Telephone: +48-42-6354186 Fax: +48-42-6655818
Received: May 7, 2016
Peer-review started: May 8, 2016
First decision: May 20, 2016
Revised: June 29, 2016
Accepted: July 20, 2016
Article in press: July 20, 2016
Published online: September 7, 2016

To determine the impact of selected well defined Helicobacter pylori (H. pylori) antigens on gastric barrier cell turnover.


In this study, using two cellular models of gastric epithelial cells and fibroblasts, we have focused on exploring the effects of well defined H. pylori soluble components such as glycine acid extract antigenic complex (GE), subunit A of urease (UreA), cytotoxin associated gene A protein (CagA) and lipopolysaccharide (LPS) on cell turnover by comparing the wound healing capacity of the cells in terms of their proliferative and metabolic activity as well as cell cycle distribution. Toxic effects of H. pylori components have been assessed in an association with damage to cell nuclei and inhibition of signal transducer and activator of transcription 3 (STAT3) phosphorylation.


We showed that H. pylori GE, CagA and UreA promoted regeneration of epithelial cells and fibroblasts, which is necessary for effective tissue healing. However, in vivo increased proliferative activity of these cells may constitute an increased risk of gastric neoplasia. In contrast, H. pylori LPS showed a dose-dependent influence on the process of wound healing. At a low concentration (1 ng/mL) H. pylori LPS accelerated of healing epithelial cells, which was linked to significantly enhanced cell proliferation and MTT reduction as well as lack of alterations in cell cycle and downregulation of epidermal growth factor (EGF) production as well as cell nuclei destruction. By comparison, H. pylori LPS at a high concentration (25 ng/mL) inhibited the process of wound repair, which was related to diminished proliferative activity of the cells, cell cycle arrest, destruction of cell nuclei and downregulation of the EGF/STAT3 signalling pathway.


In vivo H. pylori LPS driven effects might lead to the maintenance of chronic inflammatory response and pathological disorders on the level of the gastric mucosal barrier.

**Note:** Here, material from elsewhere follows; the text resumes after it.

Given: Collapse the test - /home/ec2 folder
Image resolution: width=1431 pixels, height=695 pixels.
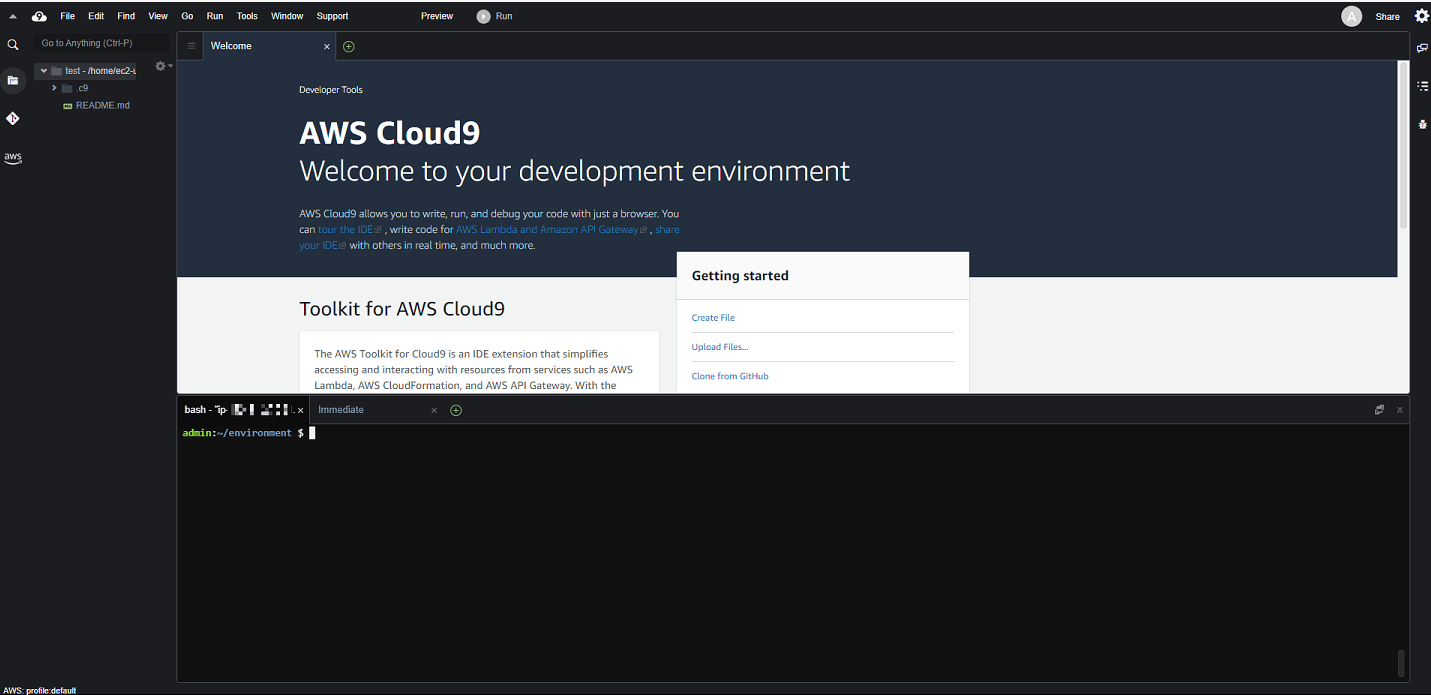Looking at the screenshot, I should pyautogui.click(x=43, y=70).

Keywords: Helicobacter pylori, Wound healing, Gastric barrier dysfunction

Core tip: This manuscript focused on the impact of Helicobacter pylori (H. pylori) antigens to the gastric mucosal barrier. We evaluated the effects of H. pylori antigens using in vitro two cellular models of gastric epithelial cells and fibroblasts, which had been independently exposed to H. pylori components. In this study, we showed different effects of subunit A of urease, cytotoxin associated gene A protein, lipopolysaccharide (LPS) as well as compounds included in a glycine acid extract on the regenerative activity of gastric epithelial cells and fibroblasts. Our results indicate deleterious, dose dependent influence of H. pylori LPS on this process.